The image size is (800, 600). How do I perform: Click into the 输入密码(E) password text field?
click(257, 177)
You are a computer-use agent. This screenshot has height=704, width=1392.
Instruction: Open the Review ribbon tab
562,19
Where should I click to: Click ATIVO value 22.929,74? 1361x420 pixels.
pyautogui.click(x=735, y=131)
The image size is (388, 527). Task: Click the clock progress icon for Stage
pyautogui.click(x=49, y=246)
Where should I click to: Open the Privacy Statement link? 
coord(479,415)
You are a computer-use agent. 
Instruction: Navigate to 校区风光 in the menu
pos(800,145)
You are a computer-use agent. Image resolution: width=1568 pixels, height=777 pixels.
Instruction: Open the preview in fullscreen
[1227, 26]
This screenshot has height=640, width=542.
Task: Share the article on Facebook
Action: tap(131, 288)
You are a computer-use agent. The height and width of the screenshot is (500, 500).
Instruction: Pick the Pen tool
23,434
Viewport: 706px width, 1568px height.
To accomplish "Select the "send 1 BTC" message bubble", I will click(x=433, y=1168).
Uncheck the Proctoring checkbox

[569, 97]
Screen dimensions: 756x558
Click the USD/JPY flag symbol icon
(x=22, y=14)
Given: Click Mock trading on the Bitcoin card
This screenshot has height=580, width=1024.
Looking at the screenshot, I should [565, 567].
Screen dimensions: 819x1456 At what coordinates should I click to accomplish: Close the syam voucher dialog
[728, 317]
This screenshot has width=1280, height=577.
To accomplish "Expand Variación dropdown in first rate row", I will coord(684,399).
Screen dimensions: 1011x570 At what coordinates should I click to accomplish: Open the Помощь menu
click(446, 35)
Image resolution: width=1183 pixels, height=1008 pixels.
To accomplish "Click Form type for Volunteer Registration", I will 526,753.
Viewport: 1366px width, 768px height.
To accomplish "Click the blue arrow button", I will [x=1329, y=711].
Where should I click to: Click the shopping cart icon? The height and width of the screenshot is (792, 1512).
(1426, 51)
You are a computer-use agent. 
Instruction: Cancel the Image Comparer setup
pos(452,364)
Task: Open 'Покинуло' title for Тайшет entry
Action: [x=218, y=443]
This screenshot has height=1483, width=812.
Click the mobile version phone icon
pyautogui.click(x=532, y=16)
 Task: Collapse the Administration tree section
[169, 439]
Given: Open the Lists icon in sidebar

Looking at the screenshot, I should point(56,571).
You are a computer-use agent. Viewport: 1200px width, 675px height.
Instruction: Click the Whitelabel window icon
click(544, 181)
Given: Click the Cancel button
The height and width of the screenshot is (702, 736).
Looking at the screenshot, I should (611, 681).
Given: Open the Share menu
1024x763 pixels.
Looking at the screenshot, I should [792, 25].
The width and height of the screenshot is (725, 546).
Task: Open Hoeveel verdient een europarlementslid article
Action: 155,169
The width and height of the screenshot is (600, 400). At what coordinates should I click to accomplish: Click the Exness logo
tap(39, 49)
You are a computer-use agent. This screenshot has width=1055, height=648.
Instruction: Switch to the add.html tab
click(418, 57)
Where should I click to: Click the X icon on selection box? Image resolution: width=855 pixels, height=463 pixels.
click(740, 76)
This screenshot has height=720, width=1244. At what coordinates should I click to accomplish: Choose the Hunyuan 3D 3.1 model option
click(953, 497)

..............................

--- WHAT YOU ARE ASKED TO DO ---
Repeat every line of the data, exactly and in full.

--- SOLUTION TO THIS EXERCISE ---
The image size is (800, 600). How do I perform: Click into the 输入密码(E) password text field?
click(257, 177)
You are a computer-use agent. This screenshot has height=704, width=1392.
Instruction: Open the Review ribbon tab
562,19
Where should I click to: Click ATIVO value 22.929,74? 1361x420 pixels.
pyautogui.click(x=735, y=131)
The image size is (388, 527). Task: Click the clock progress icon for Stage
pyautogui.click(x=49, y=246)
Where should I click to: Open the Privacy Statement link? 
coord(479,415)
You are a computer-use agent. 
Instruction: Navigate to 校区风光 in the menu
pos(800,145)
You are a computer-use agent. Image resolution: width=1568 pixels, height=777 pixels.
Instruction: Open the preview in fullscreen
[1227, 26]
This screenshot has height=640, width=542.
Task: Share the article on Facebook
Action: tap(131, 288)
You are a computer-use agent. The height and width of the screenshot is (500, 500).
Instruction: Pick the Pen tool
23,434
Viewport: 706px width, 1568px height.
To accomplish "Select the "send 1 BTC" message bubble", I will click(x=433, y=1168).
Uncheck the Proctoring checkbox

[569, 97]
Screen dimensions: 756x558
Click the USD/JPY flag symbol icon
(x=22, y=14)
Given: Click Mock trading on the Bitcoin card
This screenshot has height=580, width=1024.
Looking at the screenshot, I should [565, 567].
Screen dimensions: 819x1456 At what coordinates should I click to accomplish: Close the syam voucher dialog
[728, 317]
This screenshot has width=1280, height=577.
To accomplish "Expand Variación dropdown in first rate row", I will coord(684,399).
Screen dimensions: 1011x570 At what coordinates should I click to accomplish: Open the Помощь menu
click(446, 35)
Image resolution: width=1183 pixels, height=1008 pixels.
To accomplish "Click Form type for Volunteer Registration", I will 526,753.
Viewport: 1366px width, 768px height.
To accomplish "Click the blue arrow button", I will [x=1329, y=711].
Where should I click to: Click the shopping cart icon? The height and width of the screenshot is (792, 1512).
(1426, 51)
You are a computer-use agent. 
Instruction: Cancel the Image Comparer setup
pos(452,364)
Task: Open 'Покинуло' title for Тайшет entry
Action: [x=218, y=443]
This screenshot has height=1483, width=812.
Click the mobile version phone icon
pyautogui.click(x=532, y=16)
 Task: Collapse the Administration tree section
[169, 439]
Given: Open the Lists icon in sidebar

Looking at the screenshot, I should point(56,571).
You are a computer-use agent. Viewport: 1200px width, 675px height.
Instruction: Click the Whitelabel window icon
click(544, 181)
Given: Click the Cancel button
The height and width of the screenshot is (702, 736).
Looking at the screenshot, I should (611, 681).
Given: Open the Share menu
1024x763 pixels.
Looking at the screenshot, I should [792, 25].
The width and height of the screenshot is (725, 546).
Task: Open Hoeveel verdient een europarlementslid article
Action: 155,169
The width and height of the screenshot is (600, 400). At what coordinates should I click to accomplish: Click the Exness logo
tap(39, 49)
You are a computer-use agent. This screenshot has width=1055, height=648.
Instruction: Switch to the add.html tab
click(418, 57)
Where should I click to: Click the X icon on selection box? Image resolution: width=855 pixels, height=463 pixels.
click(740, 76)
This screenshot has height=720, width=1244. At what coordinates should I click to accomplish: Choose the Hunyuan 3D 3.1 model option
click(953, 497)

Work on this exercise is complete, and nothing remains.